■ LE TUE ISTRUZIONI
Trascrivi senza modifiche il tratto dell'intervista a Veronica Neri che va da "Se dovessi raccontare" fino a "il tuo fare?".

■ BRANO SELEZIONATO
_ _ _ _ _ _ _
Lieve come ciò che scompare

Conversazione con Veronica Neri

Veronica Neri abita le intercapedini del quotidiano, muovendosi dove le cose finiscono e prendendosi cura di ciò che non trova posto. I suoi gesti si annidano in interstizi dissonanti, tra l’organicità della materia e il sedimento evanescente della memoria. Abitano il delta instabile tra la custodia e la resa. Non c’è alcuna urgenza di costruire, ma una necessità più sottile: quella di restare accanto, di accompagnare ciò che sfiorisce e che si dimentica. Fiori ormai rifiuti, lenzuola dismesse, stoffe inumidite, parole fragili: il suo è un archivio effimero, fatto di scarti che ritornano, di forme che non cercano durata ma attraversamento. In un tempo che celebra la spettacolarità, la mercificazione, la sovraesposizione e la produttività, l’opera di Neri compie un gesto quasi politico: praticare forme di presenza che non si lasciano catturare, che si offrono per sottrazione, senza mai ritirarsi. La sua pratica si muove contro la retorica dell’efficienza, del valore d’uso, della visibilità obbligata, e costruisce un territorio di resistenza poetica. Attraverso le sue pratiche site-specific, Neri attiva una ritualità minima ma simbolicamente densa, in cui l’opera si fonde con il luogo e il tempo agisce non come cornice, ma come materia stessa. Liturgia quotidiana, resti che parlano, mantra senza voce. Estetica della rinuncia, della lentezza, della soglia. La sua arte non grida, ma sussurra e si trasfigura – con grazia, con ostinazione. Contro ogni richiesta di conformità a un’immagine riconoscibile, vendibile, esponibile, Veronica Neri contesta la logica del dominio. Una risposta etica, umile e radicale.

Per la mia famiglia, 2024. fiori su lenzuola.

 

[origini, formazione, visione]


Se dovessi raccontare dove tutto è iniziato – non in termini biografici, ma come esigenza, come forma di sguardo – dove torneresti? Da dove nasce il tuo stare nel mondo attraverso l’arte? C’è stato un gesto, un luogo, una mancanza che ha innescato il tuo fare?

Non riesco ad identificare un momento preciso, o un concetto iniziale. Mi viene da pensare che questa esigenza ci sia sempre stata, ma non nella forma attuale. C’è chi dice che il nostro impulso creativo derivi dal fatto che non possiamo vivere per sempre, dall’insoddisfazione per la nostra finitudine, dal voler lasciare qualcosa che ci sopravviva. Sono sicura che tutto nasca dalla volontà, magari inconsapevole all’inizio, e via via sempre più chiara. Mi sento molto diffidente verso chi dice che è un artista dall’infanzia. Nonostante le istanze creative che si possano sentire fin dai primi anni, libere di disperdersi nelle forme più disparate e spontanee di espressione, credo che da un certo momento debba iniziare ad affiorare una direzione etica sempre più precisa, e man mano che si impara a prendere la mira senza guardare, si inizia davvero a fare. L’atto di creazione è un atto trasformativo per chi crea, per ciò che viene creato, per chi ne farà esperienza; bisogna costruire, quindi, con coraggio e consapevolezza di sé.
_ _ _ _ _ _ _
■ DATI FORNITI
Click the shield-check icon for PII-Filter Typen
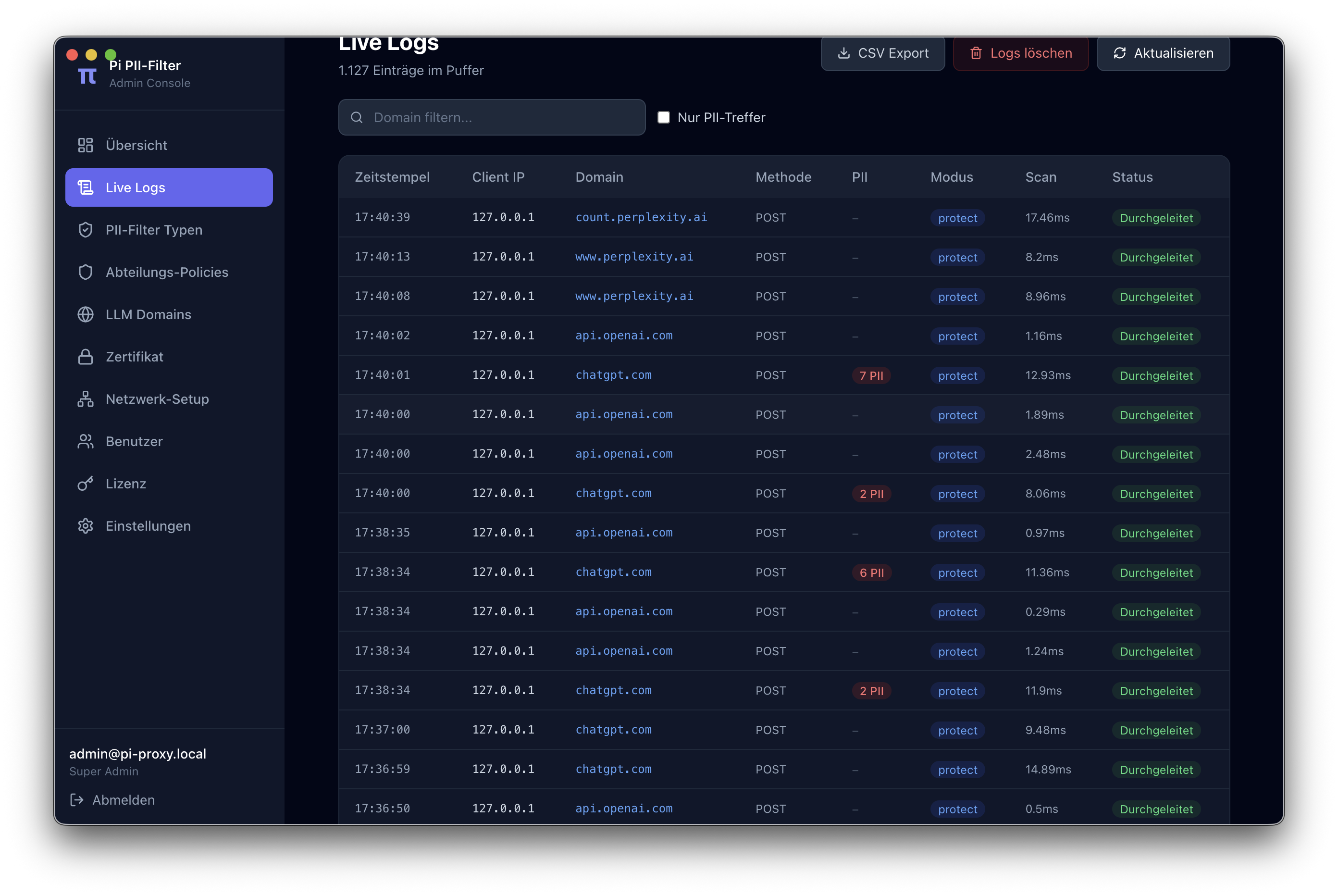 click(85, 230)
_ _ _ _ _ _ _
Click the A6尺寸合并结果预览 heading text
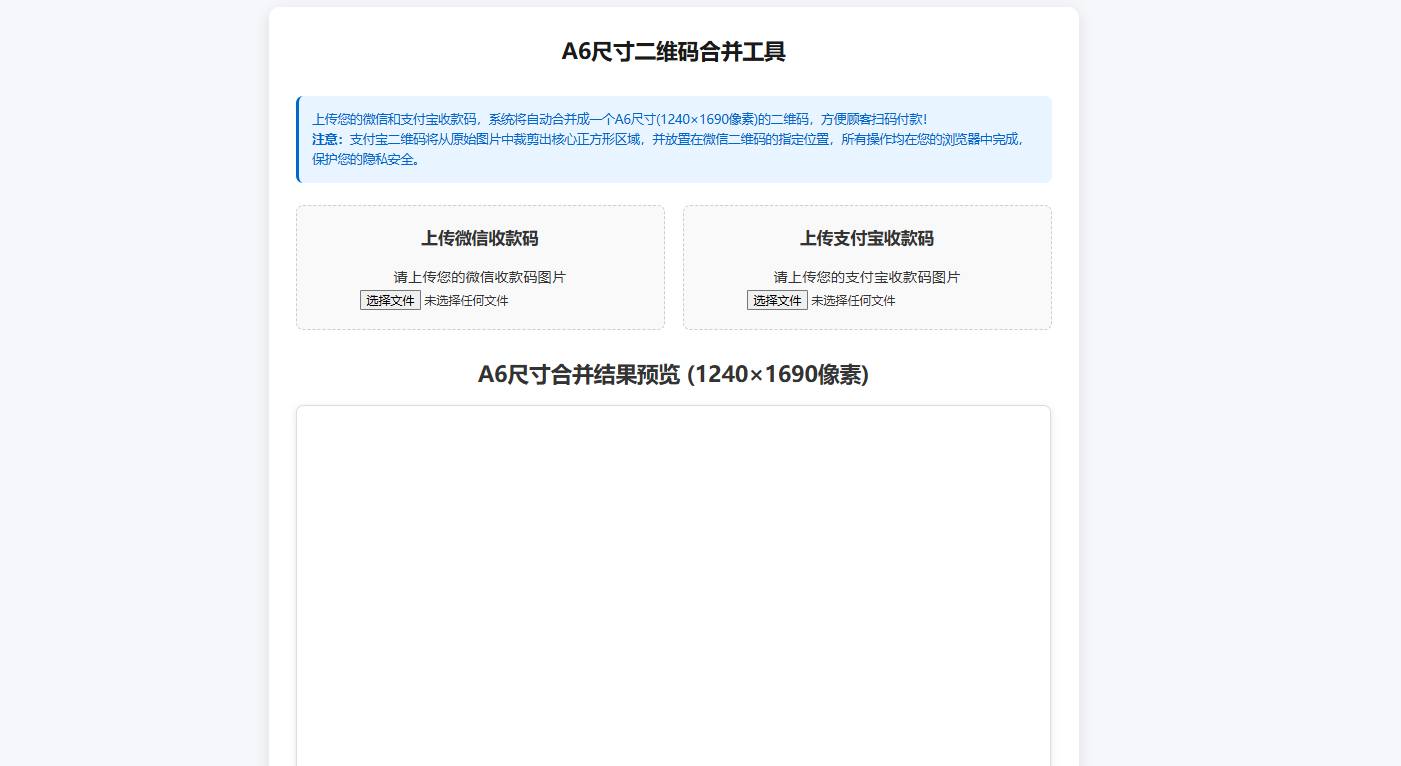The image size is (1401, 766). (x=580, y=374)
_ _ _ _ _ _ _
■ RISULTATO
Se dovessi raccontare dove tutto è iniziato – non in termini biografici, ma come esigenza, come forma di sguardo – dove torneresti? Da dove nasce il tuo stare nel mondo attraverso l’arte? C’è stato un gesto, un luogo, una mancanza che ha innescato il tuo fare?